» **PROBLEM REQUIREMENTS**
Take the entries below and print, exactly, the stretch from the line containing "Task: Click the Email input field" through the line containing "Task: Switch to the Spectrum tab", both included.

━━ RECORDS FOR THIS EXERCISE ━━

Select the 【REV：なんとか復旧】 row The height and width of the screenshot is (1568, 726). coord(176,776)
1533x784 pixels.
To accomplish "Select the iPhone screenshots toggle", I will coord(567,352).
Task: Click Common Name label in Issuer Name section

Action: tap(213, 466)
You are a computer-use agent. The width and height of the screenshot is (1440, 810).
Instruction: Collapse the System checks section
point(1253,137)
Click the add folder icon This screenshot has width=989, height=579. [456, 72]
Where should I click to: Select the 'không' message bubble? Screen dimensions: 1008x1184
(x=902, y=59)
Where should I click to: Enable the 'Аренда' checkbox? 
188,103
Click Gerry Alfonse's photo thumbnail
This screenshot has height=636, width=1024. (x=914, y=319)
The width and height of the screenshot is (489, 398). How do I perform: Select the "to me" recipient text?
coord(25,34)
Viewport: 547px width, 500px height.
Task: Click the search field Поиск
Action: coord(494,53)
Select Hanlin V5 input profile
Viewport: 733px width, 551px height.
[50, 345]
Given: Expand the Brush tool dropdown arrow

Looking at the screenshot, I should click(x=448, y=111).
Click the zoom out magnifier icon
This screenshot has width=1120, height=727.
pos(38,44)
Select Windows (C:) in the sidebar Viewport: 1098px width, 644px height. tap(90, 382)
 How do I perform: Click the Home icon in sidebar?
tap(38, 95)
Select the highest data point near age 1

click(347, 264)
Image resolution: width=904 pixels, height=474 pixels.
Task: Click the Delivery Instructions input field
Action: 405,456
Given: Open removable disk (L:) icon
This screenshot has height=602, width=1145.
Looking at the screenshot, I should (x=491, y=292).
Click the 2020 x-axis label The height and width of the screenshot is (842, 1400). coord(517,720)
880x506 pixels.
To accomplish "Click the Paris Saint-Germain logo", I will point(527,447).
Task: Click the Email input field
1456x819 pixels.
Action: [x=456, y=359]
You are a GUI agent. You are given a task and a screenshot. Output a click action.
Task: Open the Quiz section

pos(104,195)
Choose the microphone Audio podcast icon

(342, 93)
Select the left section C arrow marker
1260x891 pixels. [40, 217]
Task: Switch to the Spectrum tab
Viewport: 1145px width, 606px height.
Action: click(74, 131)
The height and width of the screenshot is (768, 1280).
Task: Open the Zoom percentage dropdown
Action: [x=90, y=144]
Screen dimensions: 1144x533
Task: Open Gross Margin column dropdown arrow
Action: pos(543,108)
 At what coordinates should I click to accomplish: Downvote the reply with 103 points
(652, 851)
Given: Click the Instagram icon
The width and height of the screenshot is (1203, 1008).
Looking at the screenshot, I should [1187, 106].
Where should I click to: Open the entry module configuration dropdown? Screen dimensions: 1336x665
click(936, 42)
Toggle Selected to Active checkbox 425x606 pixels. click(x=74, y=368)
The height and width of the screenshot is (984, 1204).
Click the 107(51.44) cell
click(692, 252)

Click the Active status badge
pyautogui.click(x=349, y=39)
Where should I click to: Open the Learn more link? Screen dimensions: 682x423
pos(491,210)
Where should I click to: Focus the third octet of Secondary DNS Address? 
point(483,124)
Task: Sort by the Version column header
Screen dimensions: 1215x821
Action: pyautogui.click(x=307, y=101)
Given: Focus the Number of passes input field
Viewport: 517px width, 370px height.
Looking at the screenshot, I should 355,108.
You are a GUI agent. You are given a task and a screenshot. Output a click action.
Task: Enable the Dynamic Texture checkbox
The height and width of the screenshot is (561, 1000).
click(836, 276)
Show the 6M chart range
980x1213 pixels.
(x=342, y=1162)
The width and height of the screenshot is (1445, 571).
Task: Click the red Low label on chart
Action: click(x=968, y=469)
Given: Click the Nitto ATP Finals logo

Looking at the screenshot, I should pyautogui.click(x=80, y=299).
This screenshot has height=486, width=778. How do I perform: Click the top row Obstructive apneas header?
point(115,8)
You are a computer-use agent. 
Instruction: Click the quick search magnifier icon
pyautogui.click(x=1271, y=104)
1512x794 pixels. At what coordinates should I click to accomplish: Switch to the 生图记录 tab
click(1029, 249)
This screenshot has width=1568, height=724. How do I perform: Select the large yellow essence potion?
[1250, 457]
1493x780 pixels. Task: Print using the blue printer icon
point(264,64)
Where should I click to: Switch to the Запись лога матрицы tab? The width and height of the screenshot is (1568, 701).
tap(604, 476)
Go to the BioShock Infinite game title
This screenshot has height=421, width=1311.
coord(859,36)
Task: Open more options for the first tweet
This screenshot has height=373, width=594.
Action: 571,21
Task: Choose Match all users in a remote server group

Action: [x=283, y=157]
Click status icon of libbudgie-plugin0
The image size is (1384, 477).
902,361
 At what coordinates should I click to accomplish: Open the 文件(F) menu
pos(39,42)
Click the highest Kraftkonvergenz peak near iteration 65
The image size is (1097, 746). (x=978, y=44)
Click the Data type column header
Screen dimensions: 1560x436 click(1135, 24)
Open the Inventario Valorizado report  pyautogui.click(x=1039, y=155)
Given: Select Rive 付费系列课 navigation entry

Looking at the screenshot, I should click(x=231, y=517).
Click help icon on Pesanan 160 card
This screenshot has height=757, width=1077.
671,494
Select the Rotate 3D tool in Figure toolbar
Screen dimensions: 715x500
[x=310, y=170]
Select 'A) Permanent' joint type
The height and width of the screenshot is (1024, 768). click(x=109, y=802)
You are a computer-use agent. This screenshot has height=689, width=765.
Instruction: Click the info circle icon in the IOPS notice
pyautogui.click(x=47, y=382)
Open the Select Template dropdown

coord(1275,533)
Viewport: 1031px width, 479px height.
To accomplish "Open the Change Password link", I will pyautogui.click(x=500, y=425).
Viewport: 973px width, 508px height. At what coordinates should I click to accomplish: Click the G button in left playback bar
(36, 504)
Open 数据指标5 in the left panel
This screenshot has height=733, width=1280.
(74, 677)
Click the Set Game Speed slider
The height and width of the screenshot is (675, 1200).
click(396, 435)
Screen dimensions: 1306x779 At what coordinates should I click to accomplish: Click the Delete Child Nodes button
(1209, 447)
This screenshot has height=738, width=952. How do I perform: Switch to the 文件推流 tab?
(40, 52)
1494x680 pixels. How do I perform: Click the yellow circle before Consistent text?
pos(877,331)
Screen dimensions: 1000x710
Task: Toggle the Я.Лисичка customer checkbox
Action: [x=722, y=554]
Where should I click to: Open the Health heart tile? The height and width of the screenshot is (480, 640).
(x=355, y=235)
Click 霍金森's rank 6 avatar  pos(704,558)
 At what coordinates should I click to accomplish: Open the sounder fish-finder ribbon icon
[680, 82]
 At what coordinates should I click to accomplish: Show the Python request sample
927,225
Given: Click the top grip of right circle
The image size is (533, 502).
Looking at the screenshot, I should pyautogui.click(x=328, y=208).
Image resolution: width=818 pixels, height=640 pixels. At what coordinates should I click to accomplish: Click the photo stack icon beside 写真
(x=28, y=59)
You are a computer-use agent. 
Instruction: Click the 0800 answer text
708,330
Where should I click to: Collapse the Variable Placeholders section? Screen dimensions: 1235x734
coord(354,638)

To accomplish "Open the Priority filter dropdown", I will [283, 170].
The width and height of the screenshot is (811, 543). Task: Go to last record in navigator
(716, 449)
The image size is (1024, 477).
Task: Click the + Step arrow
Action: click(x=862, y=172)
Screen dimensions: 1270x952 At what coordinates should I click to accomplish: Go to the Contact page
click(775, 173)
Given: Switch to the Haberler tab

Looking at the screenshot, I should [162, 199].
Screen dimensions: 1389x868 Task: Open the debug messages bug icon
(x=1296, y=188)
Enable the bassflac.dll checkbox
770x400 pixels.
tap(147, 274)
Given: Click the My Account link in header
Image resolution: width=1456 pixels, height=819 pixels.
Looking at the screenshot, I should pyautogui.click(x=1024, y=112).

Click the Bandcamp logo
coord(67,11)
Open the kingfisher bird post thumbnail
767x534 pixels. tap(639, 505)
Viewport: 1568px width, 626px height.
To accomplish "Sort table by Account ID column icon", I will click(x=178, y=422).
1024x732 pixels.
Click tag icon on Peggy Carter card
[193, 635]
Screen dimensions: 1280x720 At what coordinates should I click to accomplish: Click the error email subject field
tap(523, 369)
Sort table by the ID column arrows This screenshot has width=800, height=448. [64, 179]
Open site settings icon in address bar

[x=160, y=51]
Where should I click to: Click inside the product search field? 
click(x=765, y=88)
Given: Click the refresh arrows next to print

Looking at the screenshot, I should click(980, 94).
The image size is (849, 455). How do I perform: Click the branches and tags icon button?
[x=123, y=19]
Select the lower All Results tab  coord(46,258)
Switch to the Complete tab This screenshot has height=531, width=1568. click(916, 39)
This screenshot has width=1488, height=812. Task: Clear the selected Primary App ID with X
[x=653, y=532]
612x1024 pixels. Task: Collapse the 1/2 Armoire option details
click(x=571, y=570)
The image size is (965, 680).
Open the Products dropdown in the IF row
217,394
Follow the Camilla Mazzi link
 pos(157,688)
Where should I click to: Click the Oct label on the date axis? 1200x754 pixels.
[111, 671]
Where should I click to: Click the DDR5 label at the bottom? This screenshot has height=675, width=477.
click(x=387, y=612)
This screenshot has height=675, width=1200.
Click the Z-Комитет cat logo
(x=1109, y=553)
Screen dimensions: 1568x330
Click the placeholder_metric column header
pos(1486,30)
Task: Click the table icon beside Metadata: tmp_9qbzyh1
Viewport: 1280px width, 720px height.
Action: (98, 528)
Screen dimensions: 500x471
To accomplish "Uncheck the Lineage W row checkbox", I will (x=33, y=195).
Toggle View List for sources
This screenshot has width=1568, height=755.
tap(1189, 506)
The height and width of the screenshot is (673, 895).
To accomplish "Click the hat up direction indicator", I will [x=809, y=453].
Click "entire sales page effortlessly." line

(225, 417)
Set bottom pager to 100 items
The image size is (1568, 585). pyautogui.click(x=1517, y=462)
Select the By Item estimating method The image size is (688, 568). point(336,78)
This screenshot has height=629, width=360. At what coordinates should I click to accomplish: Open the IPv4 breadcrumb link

━━━

» **YOUR RESPONSE**
Task: Click the Email input field
1456x819 pixels.
Action: [x=456, y=359]
You are a GUI agent. You are given a task and a screenshot. Output a click action.
Task: Open the Quiz section

pos(104,195)
Choose the microphone Audio podcast icon

(342, 93)
Select the left section C arrow marker
1260x891 pixels. [40, 217]
Task: Switch to the Spectrum tab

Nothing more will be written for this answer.